This page is part of the web mail archives of SRFI 43 from before July 7th, 2015. The new archives for SRFI 43 contain all messages, not just those from before July 7th, 2015.



Per Bothner <per@xxxxxxxxxxx> writes:
> Sergei Egorov wrote:
> > <Flame>
> > I think that most of the operations that generate vectors element-by-element
> > are useless, especially when the performance is the same as in making a list
> > first and then turning it into a vector.
> 
> - which of course is never.

Yeah, you can easily do it *more expensively*.

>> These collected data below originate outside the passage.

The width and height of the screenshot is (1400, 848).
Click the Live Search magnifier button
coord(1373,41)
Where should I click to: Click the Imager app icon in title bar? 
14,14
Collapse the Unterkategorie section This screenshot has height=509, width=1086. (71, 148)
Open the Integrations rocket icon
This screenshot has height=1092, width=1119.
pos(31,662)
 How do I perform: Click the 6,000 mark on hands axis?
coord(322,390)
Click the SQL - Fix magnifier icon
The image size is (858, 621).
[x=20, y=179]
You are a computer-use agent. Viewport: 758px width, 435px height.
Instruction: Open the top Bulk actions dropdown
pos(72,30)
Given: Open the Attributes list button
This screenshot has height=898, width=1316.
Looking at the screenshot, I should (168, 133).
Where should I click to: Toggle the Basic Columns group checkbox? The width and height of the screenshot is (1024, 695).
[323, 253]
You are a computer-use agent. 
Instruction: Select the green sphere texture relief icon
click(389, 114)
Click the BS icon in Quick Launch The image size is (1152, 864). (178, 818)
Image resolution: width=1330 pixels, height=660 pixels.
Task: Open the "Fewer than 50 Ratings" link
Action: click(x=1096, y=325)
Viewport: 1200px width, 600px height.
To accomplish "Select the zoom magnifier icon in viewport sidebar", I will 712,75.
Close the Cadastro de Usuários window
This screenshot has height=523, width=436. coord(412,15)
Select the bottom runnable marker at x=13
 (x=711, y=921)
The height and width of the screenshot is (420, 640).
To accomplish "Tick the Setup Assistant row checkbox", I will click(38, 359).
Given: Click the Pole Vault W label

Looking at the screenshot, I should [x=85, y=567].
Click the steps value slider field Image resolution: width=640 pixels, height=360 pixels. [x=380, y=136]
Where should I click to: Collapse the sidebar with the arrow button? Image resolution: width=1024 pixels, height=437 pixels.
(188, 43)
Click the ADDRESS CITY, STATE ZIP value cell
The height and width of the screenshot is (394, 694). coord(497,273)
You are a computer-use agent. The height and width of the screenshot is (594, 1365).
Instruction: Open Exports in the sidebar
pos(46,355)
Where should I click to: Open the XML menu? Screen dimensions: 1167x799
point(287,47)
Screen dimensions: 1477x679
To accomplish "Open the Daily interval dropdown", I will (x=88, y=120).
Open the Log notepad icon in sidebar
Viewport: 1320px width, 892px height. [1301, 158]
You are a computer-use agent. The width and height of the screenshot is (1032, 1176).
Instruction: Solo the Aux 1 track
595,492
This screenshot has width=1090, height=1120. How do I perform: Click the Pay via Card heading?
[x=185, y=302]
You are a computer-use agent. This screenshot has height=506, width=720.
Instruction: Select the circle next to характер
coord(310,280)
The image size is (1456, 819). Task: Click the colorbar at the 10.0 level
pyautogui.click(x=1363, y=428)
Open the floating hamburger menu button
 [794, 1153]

ISTM that a resizing+copying implementation, while it may win on cache
locality for small vectors, loses on big vectors. First you've got the
problem of doubling the allocation of your million element array when
you're only going to *need* 1100000 elements. Secondly, it's not
entirely clear to me that the cache locality improvement will
compensate for the log2(n)^2 element copies you'll be making along the
way.

IMO, the only reasonable vector constructors require a priori
knowledge of the vector size. I still like and use resizable vectors
(my personal library calls them 'dynamic vectors'), but I'm
intentionally making a space/time tradeof when I use them, and the
time profile is *not* the same as R5RS vectors although they are still
constant-time access.

david rush
-- 
And Visual Basic programmers should be paid minimum wage :)
	-- Jeffrey Straszheim (on comp.lang.functional)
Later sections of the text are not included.